··· Source extract ···

# Nurse - 12 yrs Experience - Jobs UAE



## chelseababe (Apr 11, 2011)

Hi guys

I wonder can anyone give me some advice?

I am finishing an MBA in a few months and wish to move to the UAE, once finished. I am a midwife and a nurse and hope to get a senior management position.

Can anyone give me an idea of salary, cost of living and general financials?

I am working in the UK at present and wonder if anyone has any advice to assist me and my husband (no children) on the move?

Many Thanks xxx


----------



## Jynxgirl (Nov 27, 2009)

How many years nursing experience do you have? Overall, the nursing field pays not so well because that is a job that many people from the asian subcontinent fill and are willing to accept lower wages. If y ou have management experience, then you may get a more realistic amount for a westerner to live on in the uae. Nurses tend to receive 3000 to 9000 depending on what nationality they are. You are on the high end of that. If you get a management position, would be in the 10 to 12k range. You have to make 10k to sponsor your husband I do believe. What does your husband do? 

Go and read the sticky in the dubai thread that says read before posting. It isnt abu dhabi but alot of the things do apply. Look on dubizzle for cost of housing. Abu Dhabi is expensive for accmoodations.


----------

···

* **Written exercise 1**
Lay out the lines of the records as a JSON list of strings, one string per line, with blank lines omitted. Begin at the line that contains "Ruhr-Universität Bochum (130, 158)" and stop after the last line of the records.

··· Extracted data ···

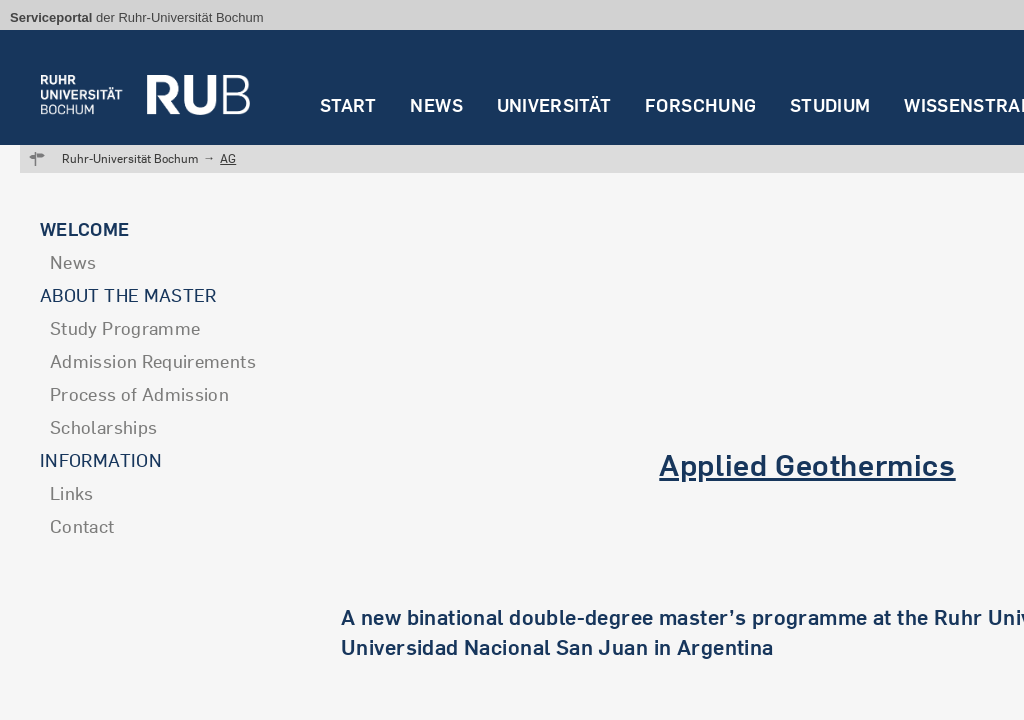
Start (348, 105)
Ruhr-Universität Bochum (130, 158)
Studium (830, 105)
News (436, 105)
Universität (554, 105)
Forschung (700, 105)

···

* **Written exercise 2**
Answer these questions about the forum thread on nursing jobs in the UAE:
(a) What degree is the first poster finishing in a few months?
(b) What salary range does the reply give for a management position?
(c) Where does the reply suggest looking for the cost of housing?

* **Answer 1**
[
  "Ruhr-Universität Bochum (130, 158)",
  "Studium (830, 105)",
  "News (436, 105)",
  "Universität (554, 105)",
  "Forschung (700, 105)"
]

* **Answer 2**
(a) An MBA.
(b) The 10 to 12k range.
(c) On dubizzle.